Data extracted from a collection:
══════
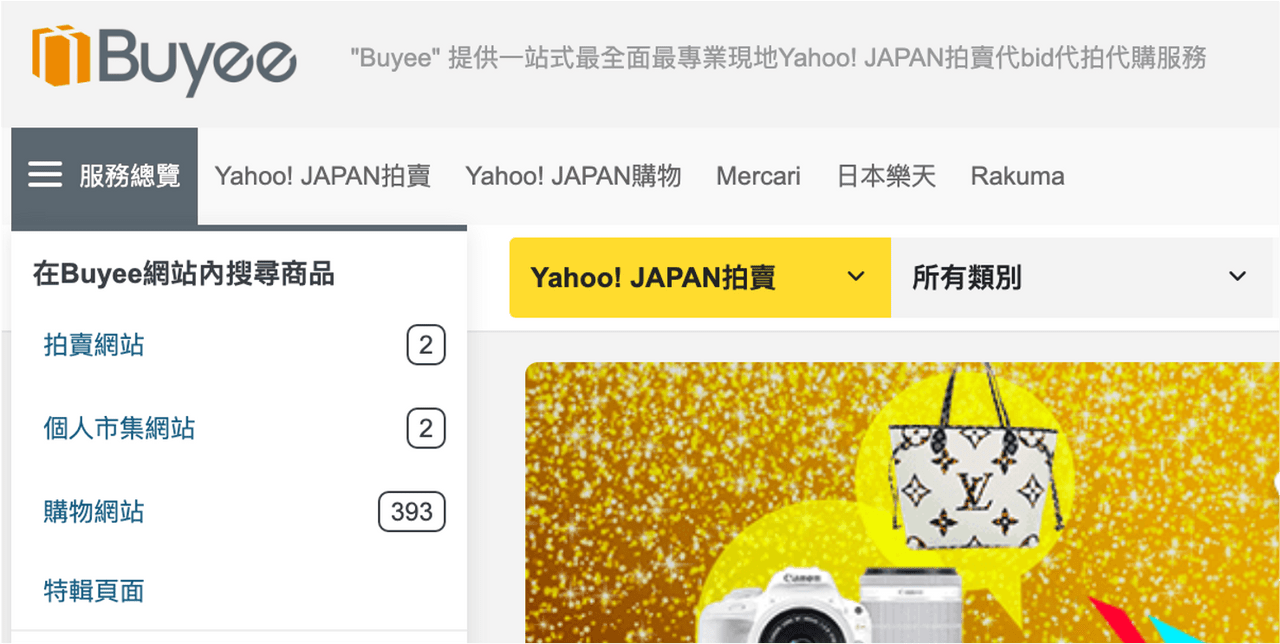
Task: Click the 特輯頁面 link
Action: 93,590
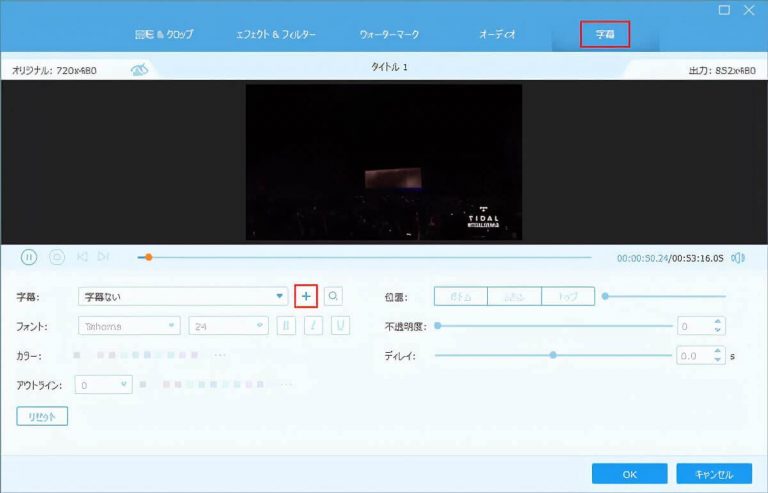The height and width of the screenshot is (493, 768).
Task: Click the リセット button
Action: tap(42, 416)
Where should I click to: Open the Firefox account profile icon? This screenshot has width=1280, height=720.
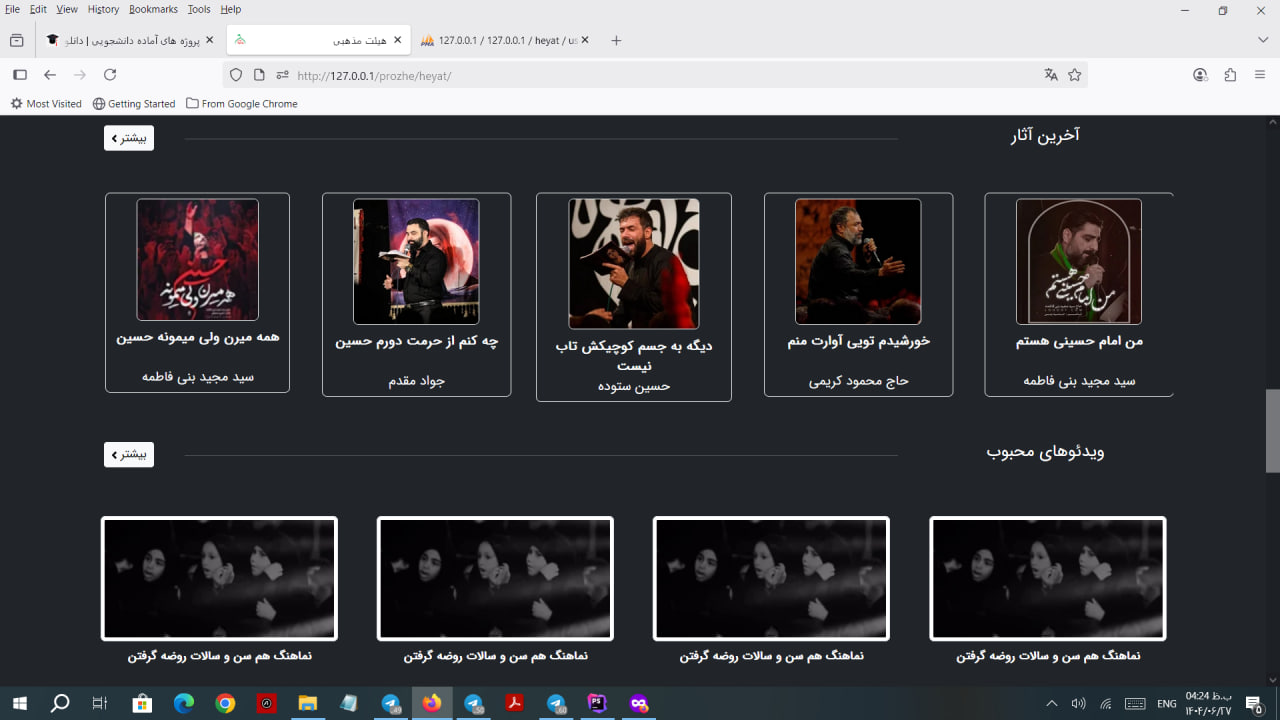(x=1200, y=75)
══════
Exercise goal> In the data above, find the line with "Where should I" and repeat it and every line after it through the end, exactly; leave the pictures out.

Response to this exercise>
Where should I click to: Open the Firefox account profile icon? This screenshot has width=1280, height=720.
(x=1200, y=75)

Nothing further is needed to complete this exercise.